Watered Down

Q. I just finished a watercolor painting on 140-lb. cold-pressed paper. After drying, the paper buckled. Is there anything I can do to get it to lie flat ? How can I prevent this from happening in the future?

A. Watercolor paper can get so saturated with water during the painting process that it can wrinkle, or cockle, as it dries. To solve your problem, place blotting paper on a sheet of glass, smoothly sanded plywood, or tempered hardboard. Use a sprayer to dampen the back of the painting with clean water. Get it wet enough that the paper is thoroughly damp, but not soaking through to the front. Then place the image face down on the blotting paper. Cover the back of the work with another piece of blotting paper, a smooth, hard surface, and weights (I use art books). Periodically check the drying progress and change the blotter. When the paper dries, the cockling should be gone, or at least reduced.

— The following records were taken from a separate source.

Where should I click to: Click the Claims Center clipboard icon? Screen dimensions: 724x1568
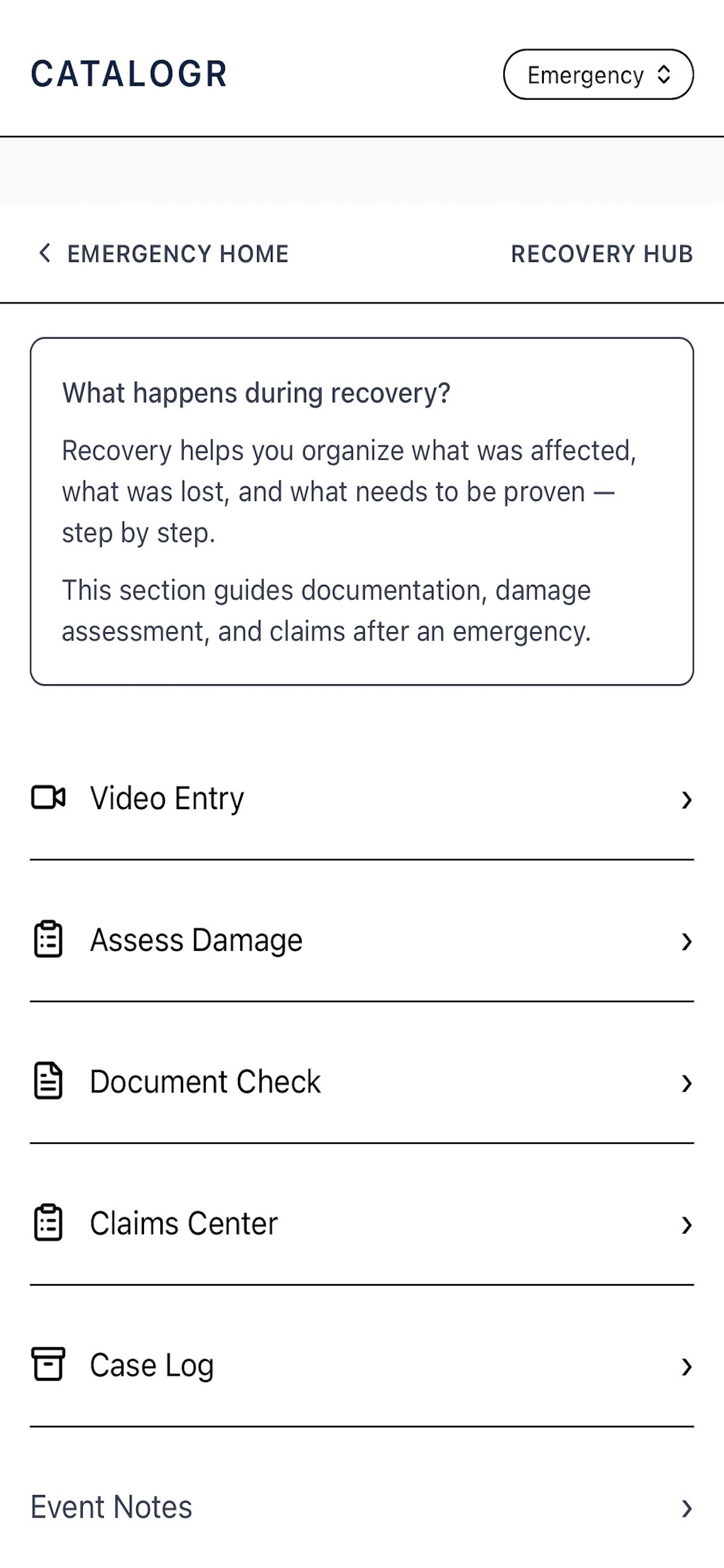pyautogui.click(x=48, y=1223)

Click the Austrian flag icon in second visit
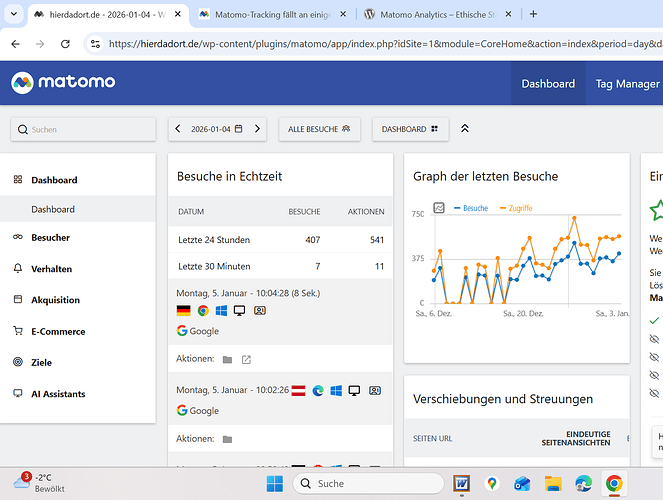(298, 390)
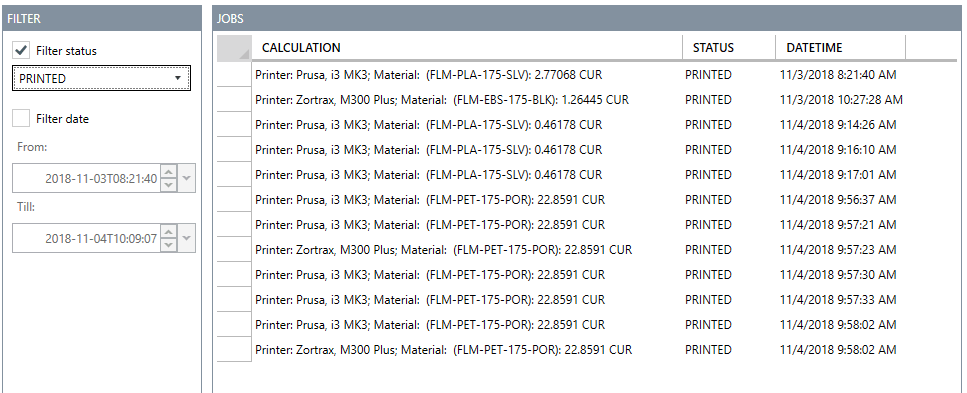Increment the Till date with up spinner
Image resolution: width=967 pixels, height=393 pixels.
tap(169, 232)
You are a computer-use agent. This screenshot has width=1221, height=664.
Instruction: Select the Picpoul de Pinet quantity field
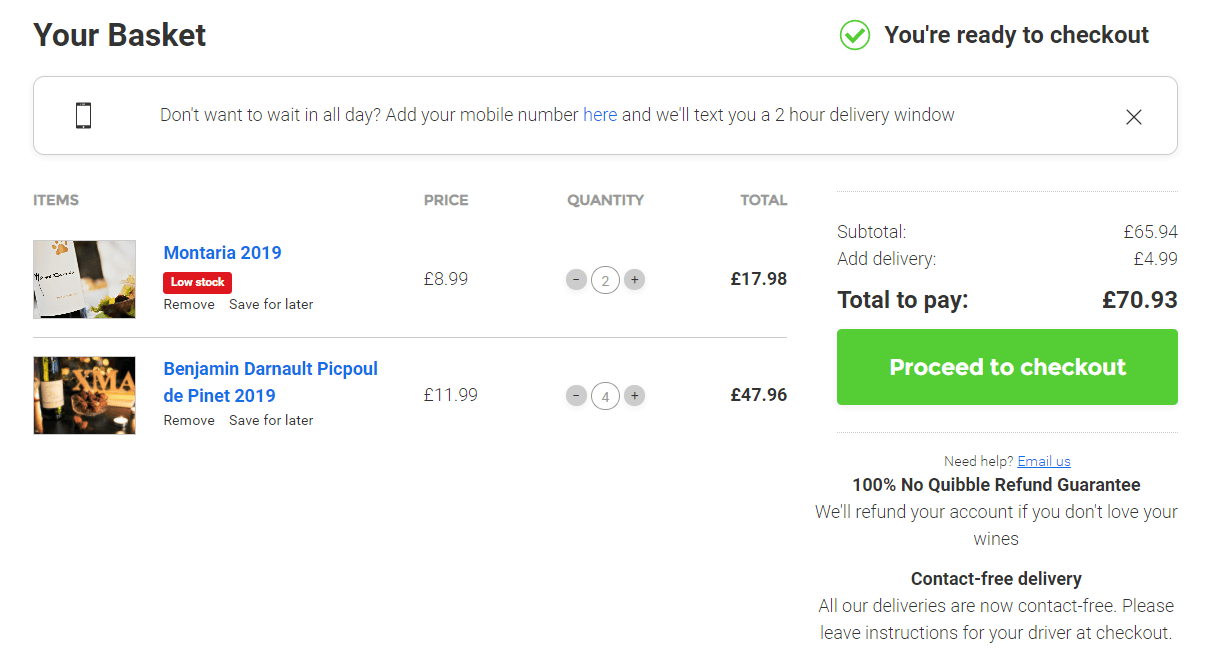coord(605,396)
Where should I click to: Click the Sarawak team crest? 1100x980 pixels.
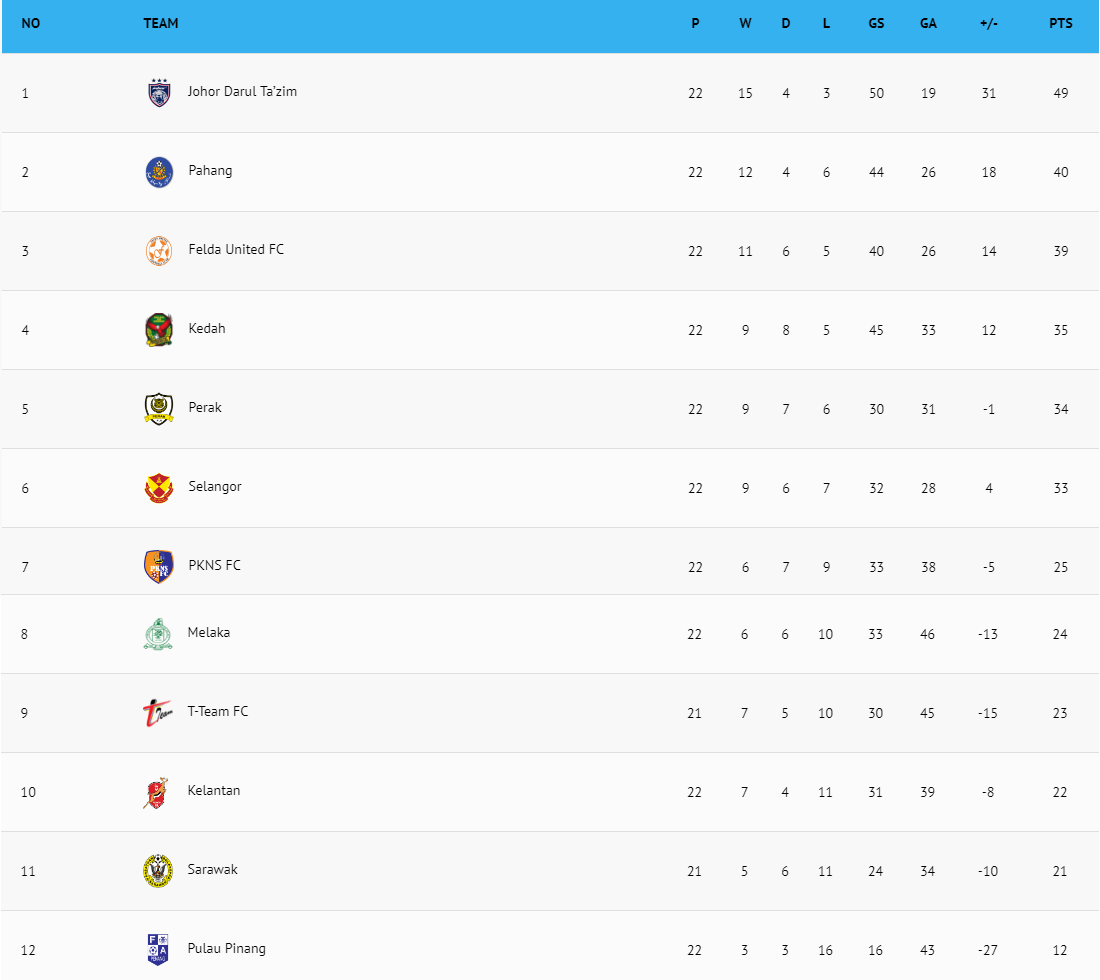(158, 870)
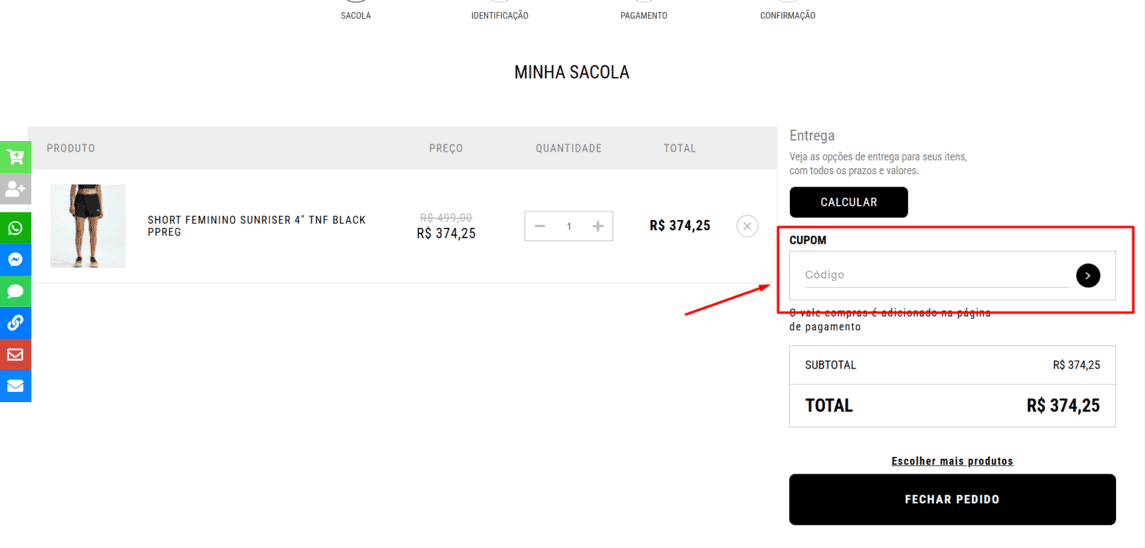The image size is (1145, 548).
Task: Click the green add-to-cart sidebar icon
Action: click(15, 157)
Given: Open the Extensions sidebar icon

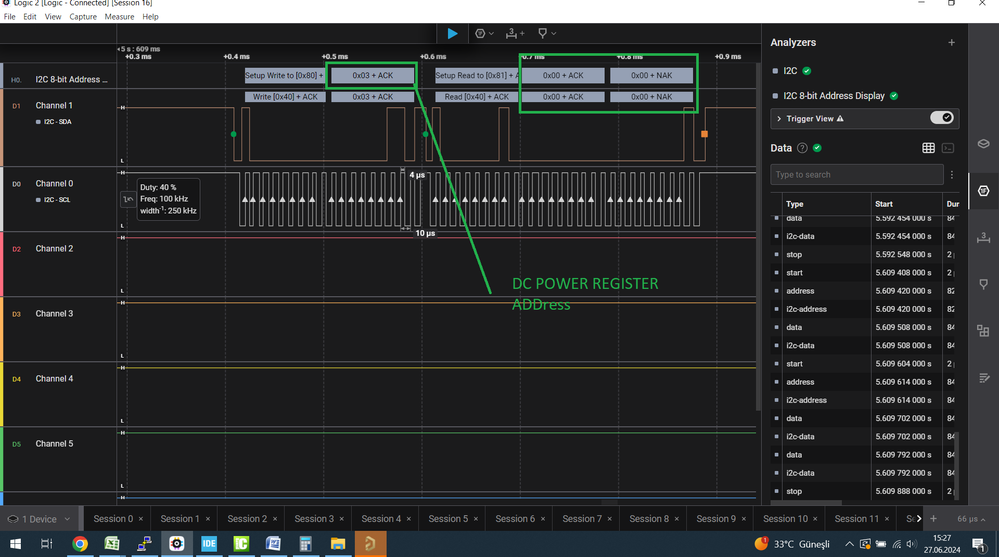Looking at the screenshot, I should point(983,331).
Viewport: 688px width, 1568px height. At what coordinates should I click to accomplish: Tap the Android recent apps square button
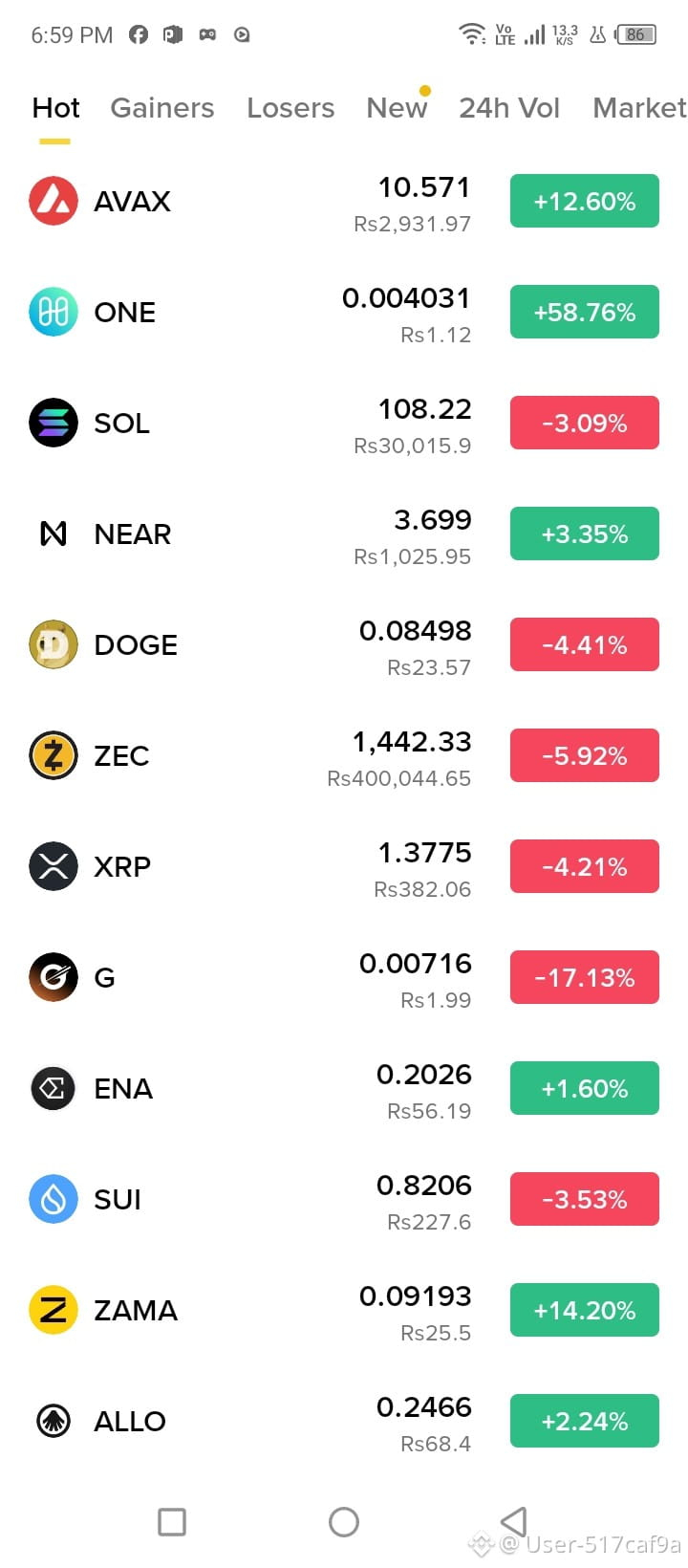(x=172, y=1521)
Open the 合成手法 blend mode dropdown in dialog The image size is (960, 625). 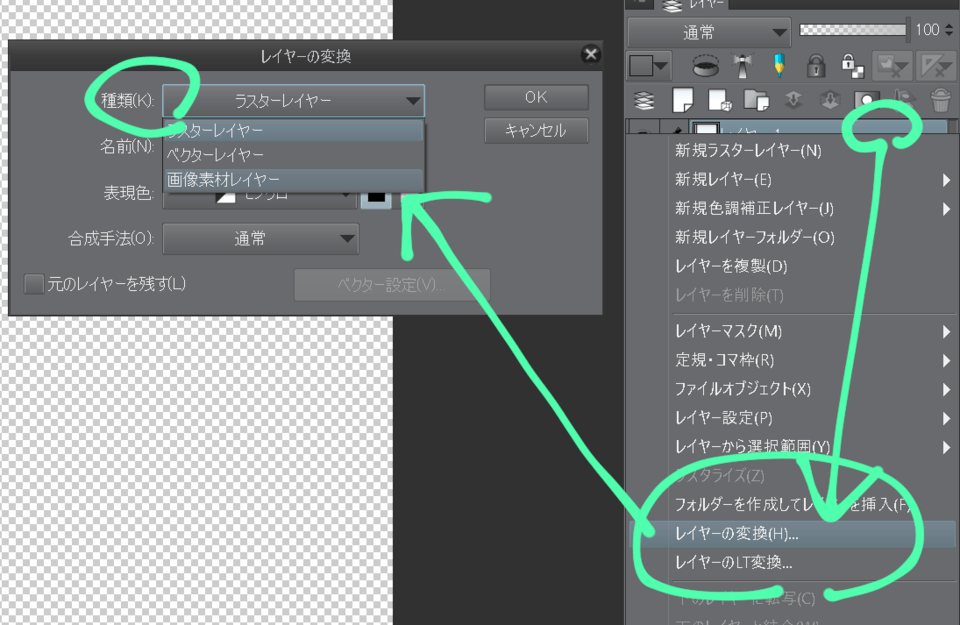coord(260,239)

To avoid this problem in the future, stretch your papers before painting—especially if the paper is large. To do this, wet the paper thoroughly by spraying or submerging it in clean water. Allow excess water to drain away, then attach the paper to a sturdy painting board. Fasten the paper to the board with 2-inch brown paper tape made with water-based glue. When taping, be sure to overlap the edges by about ? inch. Everything will be very wet, so you’ll have to press the tape into place until it sticks. Once everything dries, the paper will flatten. Leave the painting on this board until it’s complete. It may cockle while you paint on it, but when it dries it will dry flat.

Alternatively, you can buy blocks of prestretched watercolor paper that’s glued at the edges. Paint on it as you would normally, wait for it to dry, and then use a thin-bladed knife or a razor to separate the paper from the rest of the block.